What to work on
The data beneath this task has to be reprinted character for character.

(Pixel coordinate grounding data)
- - -
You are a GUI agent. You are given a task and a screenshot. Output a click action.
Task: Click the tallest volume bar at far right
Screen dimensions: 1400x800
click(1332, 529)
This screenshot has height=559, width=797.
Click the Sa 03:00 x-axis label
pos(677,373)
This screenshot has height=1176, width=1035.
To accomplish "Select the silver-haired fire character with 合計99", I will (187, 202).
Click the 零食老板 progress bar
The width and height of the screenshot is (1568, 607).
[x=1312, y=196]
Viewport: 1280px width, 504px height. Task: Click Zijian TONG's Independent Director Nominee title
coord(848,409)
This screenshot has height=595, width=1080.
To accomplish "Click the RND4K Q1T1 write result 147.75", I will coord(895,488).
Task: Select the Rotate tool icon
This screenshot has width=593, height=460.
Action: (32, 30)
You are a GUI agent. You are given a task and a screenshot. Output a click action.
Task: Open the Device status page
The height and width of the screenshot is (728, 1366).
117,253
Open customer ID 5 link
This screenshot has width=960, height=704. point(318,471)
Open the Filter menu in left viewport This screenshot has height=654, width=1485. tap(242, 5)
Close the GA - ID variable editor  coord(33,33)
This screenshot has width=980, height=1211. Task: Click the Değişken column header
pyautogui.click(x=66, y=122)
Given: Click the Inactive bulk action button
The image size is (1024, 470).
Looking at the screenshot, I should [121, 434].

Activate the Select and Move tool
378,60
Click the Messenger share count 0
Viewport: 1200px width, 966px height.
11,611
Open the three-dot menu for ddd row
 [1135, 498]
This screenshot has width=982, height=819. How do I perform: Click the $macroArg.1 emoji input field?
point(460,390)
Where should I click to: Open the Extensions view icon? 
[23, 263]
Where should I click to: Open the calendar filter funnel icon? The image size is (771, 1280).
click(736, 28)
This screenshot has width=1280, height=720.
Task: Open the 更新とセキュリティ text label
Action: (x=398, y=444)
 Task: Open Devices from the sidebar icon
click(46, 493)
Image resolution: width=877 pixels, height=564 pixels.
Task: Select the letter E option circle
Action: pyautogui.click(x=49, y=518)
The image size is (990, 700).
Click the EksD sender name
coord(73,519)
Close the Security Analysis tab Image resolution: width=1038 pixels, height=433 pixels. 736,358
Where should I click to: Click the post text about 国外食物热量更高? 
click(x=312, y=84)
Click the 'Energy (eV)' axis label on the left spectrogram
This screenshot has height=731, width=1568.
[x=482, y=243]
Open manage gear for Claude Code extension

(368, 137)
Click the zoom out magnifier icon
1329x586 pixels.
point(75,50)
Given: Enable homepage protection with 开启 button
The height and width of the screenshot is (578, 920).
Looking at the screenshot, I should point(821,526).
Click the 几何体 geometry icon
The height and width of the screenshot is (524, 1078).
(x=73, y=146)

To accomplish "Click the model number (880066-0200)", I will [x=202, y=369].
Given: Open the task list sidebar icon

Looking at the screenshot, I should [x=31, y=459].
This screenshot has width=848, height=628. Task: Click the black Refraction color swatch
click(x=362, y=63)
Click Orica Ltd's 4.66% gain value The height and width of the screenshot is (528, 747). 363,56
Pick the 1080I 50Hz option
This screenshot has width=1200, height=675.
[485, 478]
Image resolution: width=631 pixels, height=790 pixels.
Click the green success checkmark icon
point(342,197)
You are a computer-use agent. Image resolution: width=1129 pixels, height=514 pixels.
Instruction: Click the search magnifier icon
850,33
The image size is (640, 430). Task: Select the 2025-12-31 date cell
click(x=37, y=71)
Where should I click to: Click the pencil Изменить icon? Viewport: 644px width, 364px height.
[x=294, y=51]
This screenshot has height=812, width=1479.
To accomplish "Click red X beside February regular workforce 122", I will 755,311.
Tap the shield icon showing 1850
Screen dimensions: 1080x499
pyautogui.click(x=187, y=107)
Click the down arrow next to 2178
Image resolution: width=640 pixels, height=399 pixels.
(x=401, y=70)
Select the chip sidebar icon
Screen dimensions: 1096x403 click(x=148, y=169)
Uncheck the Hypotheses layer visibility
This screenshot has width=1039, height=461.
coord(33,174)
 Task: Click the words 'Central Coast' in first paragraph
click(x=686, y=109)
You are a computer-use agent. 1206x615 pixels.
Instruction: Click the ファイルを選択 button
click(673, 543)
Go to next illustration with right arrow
- - -
Solution for this problem
You are a GUI agent. You are given a task and a screenshot. Output a click action.
Task: Click the tallest volume bar at far right
Screen dimensions: 1400x800
click(1332, 529)
This screenshot has height=559, width=797.
Click the Sa 03:00 x-axis label
pos(677,373)
This screenshot has height=1176, width=1035.
To accomplish "Select the silver-haired fire character with 合計99", I will (187, 202).
Click the 零食老板 progress bar
The width and height of the screenshot is (1568, 607).
[x=1312, y=196]
Viewport: 1280px width, 504px height. Task: Click Zijian TONG's Independent Director Nominee title
coord(848,409)
This screenshot has height=595, width=1080.
To accomplish "Click the RND4K Q1T1 write result 147.75", I will coord(895,488).
Task: Select the Rotate tool icon
This screenshot has width=593, height=460.
Action: (32, 30)
You are a GUI agent. You are given a task and a screenshot. Output a click action.
Task: Open the Device status page
The height and width of the screenshot is (728, 1366).
117,253
Open customer ID 5 link
This screenshot has width=960, height=704. point(318,471)
Open the Filter menu in left viewport This screenshot has height=654, width=1485. tap(242, 5)
Close the GA - ID variable editor  coord(33,33)
This screenshot has width=980, height=1211. Task: Click the Değişken column header
pyautogui.click(x=66, y=122)
Given: Click the Inactive bulk action button
The image size is (1024, 470).
Looking at the screenshot, I should [121, 434].

Activate the Select and Move tool
378,60
Click the Messenger share count 0
Viewport: 1200px width, 966px height.
11,611
Open the three-dot menu for ddd row
 [1135, 498]
This screenshot has width=982, height=819. How do I perform: Click the $macroArg.1 emoji input field?
point(460,390)
Where should I click to: Open the Extensions view icon? 
[23, 263]
Where should I click to: Open the calendar filter funnel icon? The image size is (771, 1280).
click(736, 28)
This screenshot has width=1280, height=720.
Task: Open the 更新とセキュリティ text label
Action: (x=398, y=444)
 Task: Open Devices from the sidebar icon
click(46, 493)
Image resolution: width=877 pixels, height=564 pixels.
Task: Select the letter E option circle
Action: pyautogui.click(x=49, y=518)
The image size is (990, 700).
Click the EksD sender name
coord(73,519)
Close the Security Analysis tab Image resolution: width=1038 pixels, height=433 pixels. 736,358
Where should I click to: Click the post text about 国外食物热量更高? 
click(x=312, y=84)
Click the 'Energy (eV)' axis label on the left spectrogram
This screenshot has height=731, width=1568.
[x=482, y=243]
Open manage gear for Claude Code extension

(368, 137)
Click the zoom out magnifier icon
1329x586 pixels.
point(75,50)
Given: Enable homepage protection with 开启 button
The height and width of the screenshot is (578, 920).
Looking at the screenshot, I should point(821,526).
Click the 几何体 geometry icon
The height and width of the screenshot is (524, 1078).
(x=73, y=146)

To accomplish "Click the model number (880066-0200)", I will [x=202, y=369].
Given: Open the task list sidebar icon

Looking at the screenshot, I should [x=31, y=459].
This screenshot has width=848, height=628. Task: Click the black Refraction color swatch
click(x=362, y=63)
Click Orica Ltd's 4.66% gain value The height and width of the screenshot is (528, 747). 363,56
Pick the 1080I 50Hz option
This screenshot has width=1200, height=675.
[485, 478]
Image resolution: width=631 pixels, height=790 pixels.
Click the green success checkmark icon
point(342,197)
You are a computer-use agent. Image resolution: width=1129 pixels, height=514 pixels.
Instruction: Click the search magnifier icon
850,33
The image size is (640, 430). Task: Select the 2025-12-31 date cell
click(x=37, y=71)
Where should I click to: Click the pencil Изменить icon? Viewport: 644px width, 364px height.
[x=294, y=51]
This screenshot has height=812, width=1479.
To accomplish "Click red X beside February regular workforce 122", I will 755,311.
Tap the shield icon showing 1850
Screen dimensions: 1080x499
pyautogui.click(x=187, y=107)
Click the down arrow next to 2178
Image resolution: width=640 pixels, height=399 pixels.
(x=401, y=70)
Select the chip sidebar icon
Screen dimensions: 1096x403 click(x=148, y=169)
Uncheck the Hypotheses layer visibility
This screenshot has width=1039, height=461.
coord(33,174)
 Task: Click the words 'Central Coast' in first paragraph
click(x=686, y=109)
You are a computer-use agent. 1206x615 pixels.
Instruction: Click the ファイルを選択 button
click(673, 543)
Go to next illustration with right arrow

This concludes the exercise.